▸ Instruction
In the basil-for-goats thread, what does jaborseth have left after picking off the basil leaves to dry?
::: Supplied passage :::
# Feeding Basil



## jaborseth (Mar 9, 2011)

I have a bumper crop of basil this year and after picking off the leaves to dry I am left with lots of stems. Thought I would feed them to my girls but don't want to make them sick. Is basil ok for goats? I would think so but really can't find anything online about it either way.


----------



## ahead-by-a-hare (Jan 6, 2013)

My crew eats it. My neighbor used to have a garden in my backyard so it grows everywhere.


----------



## lottsagoats (Dec 10, 2012)

Basil is supposed to be good at keeping flies and other flying type of critters away.


----------



## nchen7 (Feb 25, 2013)

basil won't hurt goats, and it's listed as an anti-parasitic (i.e. it'll help worm your goaties naturally)

my issue is my girls won't eat it....guess the flavour is too strong for them


----------



## happybleats (Sep 12, 2010)

Just remember, everything in moderation , or at least increase the amount slowly over time to get the rumen used to the new addition: ) too much of even a good think can set off the runs...other wise Basil is a nice treat


----------



## NubianFan (Jun 3, 2013)
::: Provided data :::
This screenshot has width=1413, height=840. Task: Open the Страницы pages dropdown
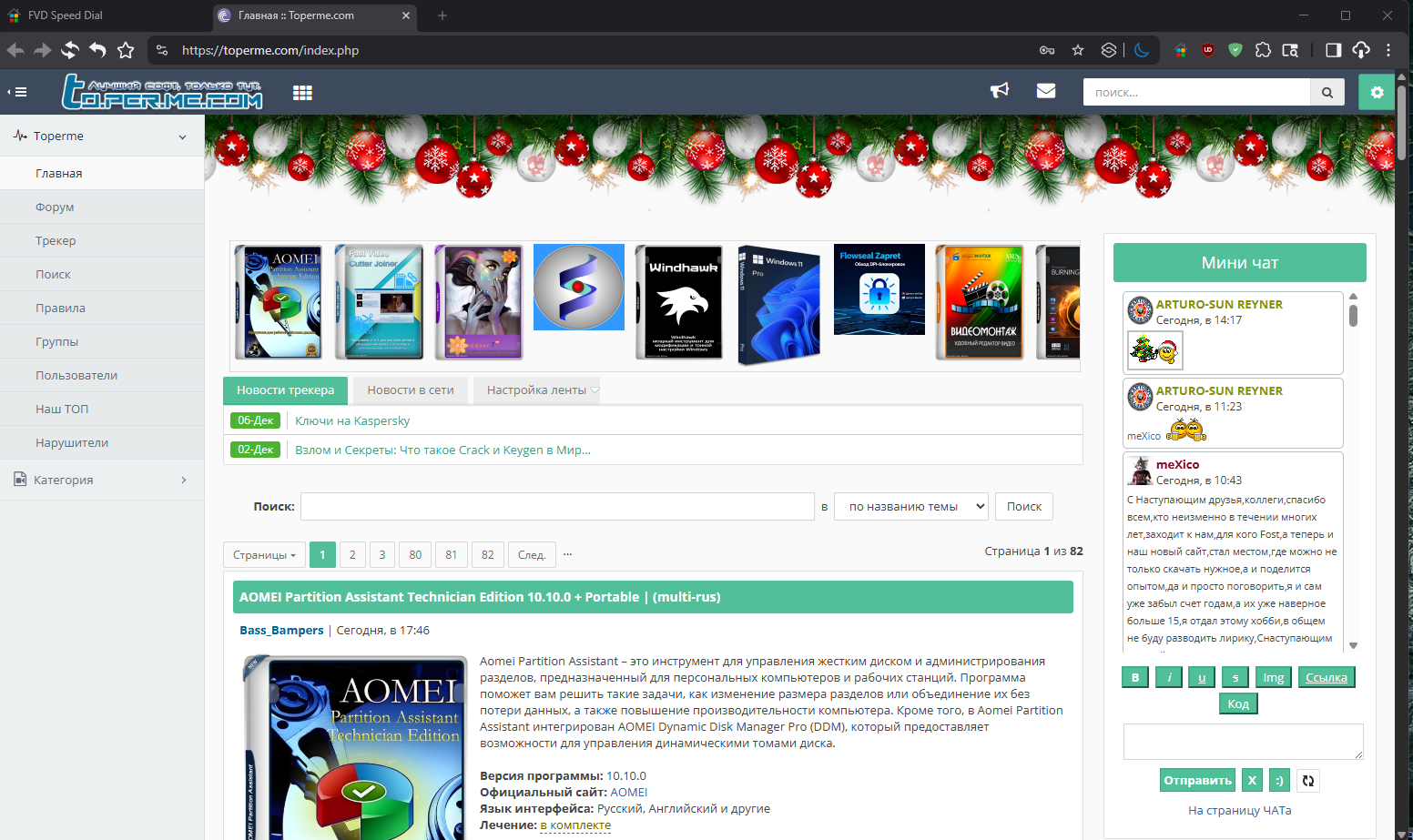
:::
▸ Output
Lots of stems.